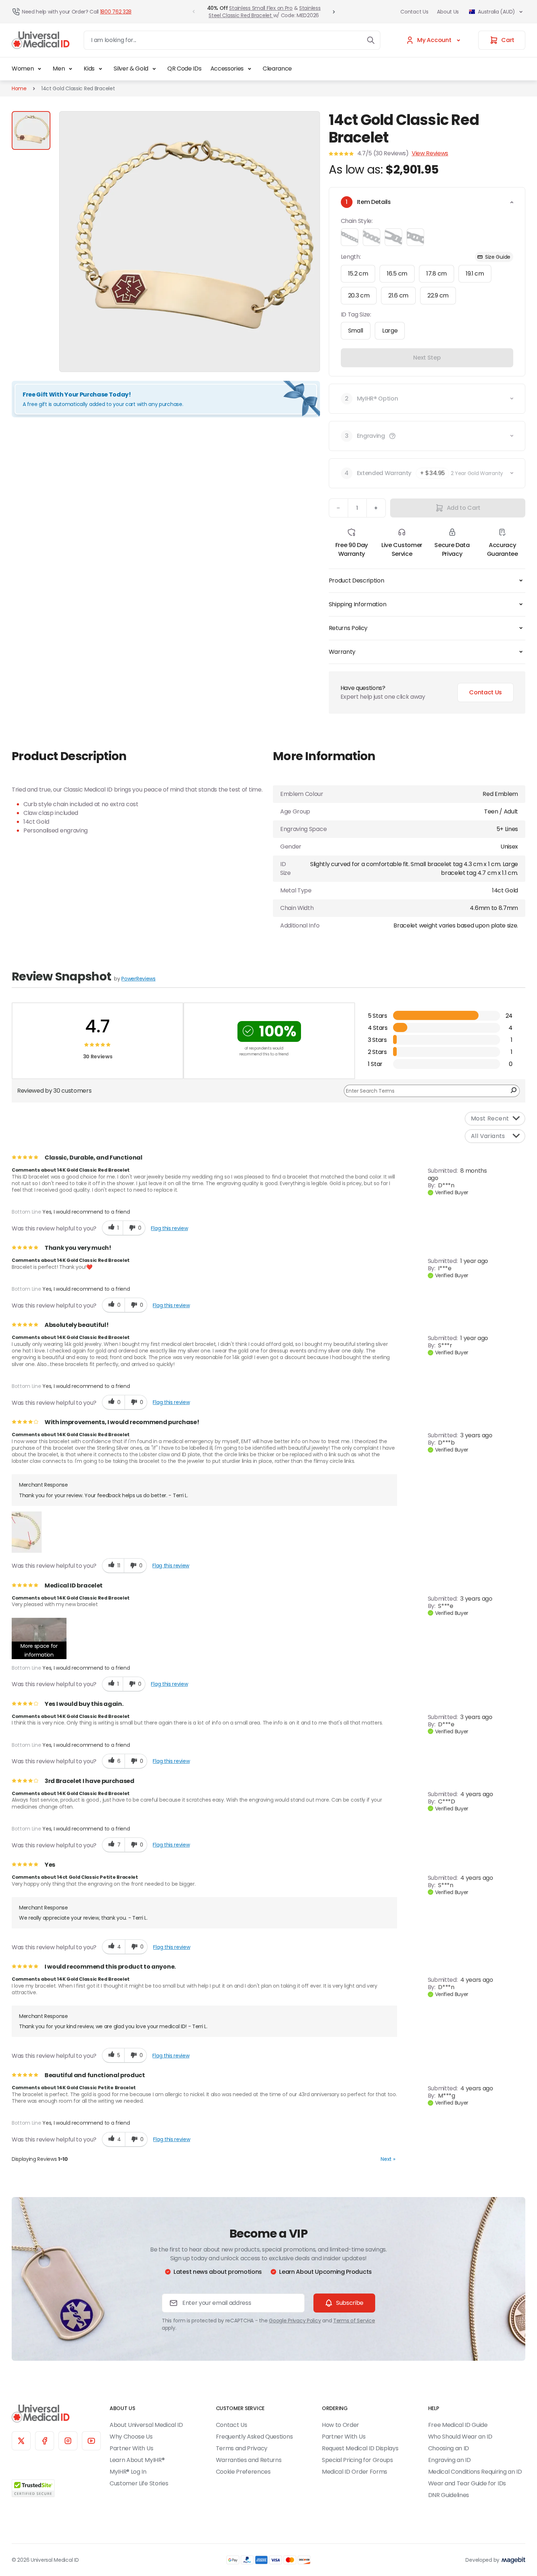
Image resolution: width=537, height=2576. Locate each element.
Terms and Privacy (242, 2448)
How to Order (340, 2425)
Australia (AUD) (496, 11)
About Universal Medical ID (146, 2425)
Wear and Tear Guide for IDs (467, 2483)
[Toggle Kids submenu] (100, 68)
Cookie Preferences (243, 2471)
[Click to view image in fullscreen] (189, 241)
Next (388, 2159)
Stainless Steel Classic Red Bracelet (264, 11)
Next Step (427, 357)
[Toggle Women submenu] (39, 68)
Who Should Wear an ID (460, 2436)
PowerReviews (138, 978)
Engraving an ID (449, 2460)
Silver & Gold (131, 68)
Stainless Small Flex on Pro (260, 8)
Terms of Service (354, 2320)
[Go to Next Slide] (333, 11)
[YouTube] (91, 2440)
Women (23, 68)
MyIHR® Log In (128, 2471)
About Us (448, 11)
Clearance (277, 68)
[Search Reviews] (513, 1091)
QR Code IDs (184, 68)
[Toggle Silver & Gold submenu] (154, 68)
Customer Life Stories (139, 2483)
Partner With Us (131, 2448)
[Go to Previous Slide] (193, 11)
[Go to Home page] (40, 40)
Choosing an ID (448, 2448)
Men (59, 68)
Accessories (227, 68)
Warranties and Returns (249, 2460)
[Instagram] (67, 2440)
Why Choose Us (131, 2436)
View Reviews (430, 153)
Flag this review (169, 1228)
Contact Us (414, 11)
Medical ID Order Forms (354, 2471)
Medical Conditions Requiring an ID (475, 2471)
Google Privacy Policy (295, 2320)
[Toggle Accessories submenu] (249, 68)
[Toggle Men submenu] (70, 68)
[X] (21, 2440)
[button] (392, 436)
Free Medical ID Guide (458, 2425)
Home (19, 88)
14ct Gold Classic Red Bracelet (78, 88)
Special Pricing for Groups (357, 2460)
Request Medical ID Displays (360, 2448)
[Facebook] (44, 2440)
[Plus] (376, 507)
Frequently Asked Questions (254, 2436)
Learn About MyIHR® (137, 2460)
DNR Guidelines (448, 2495)
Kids (89, 68)
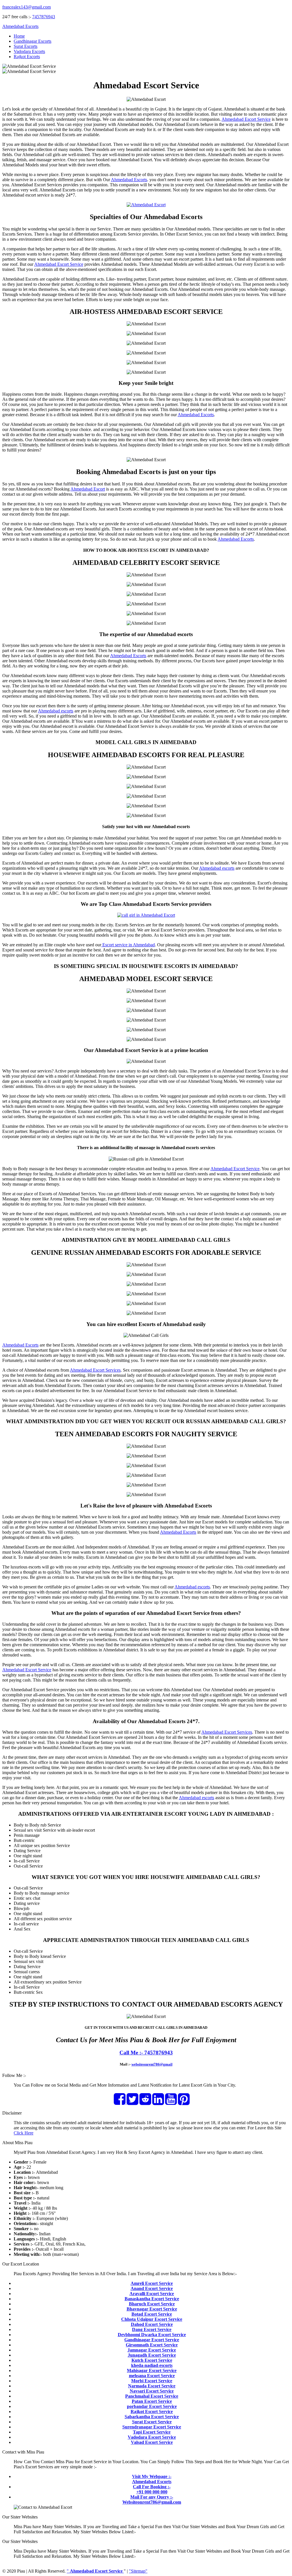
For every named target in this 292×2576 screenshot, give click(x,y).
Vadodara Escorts (29, 51)
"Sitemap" (138, 2571)
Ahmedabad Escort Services (95, 1370)
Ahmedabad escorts (55, 710)
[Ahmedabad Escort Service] (146, 204)
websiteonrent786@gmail (152, 2064)
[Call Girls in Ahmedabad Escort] (146, 915)
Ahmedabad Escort (87, 489)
::::::::::
◆ Problem statement ◆
Tally the lines of the material that include "Wear". Only the total should be given.

◆ Written reply ◆
2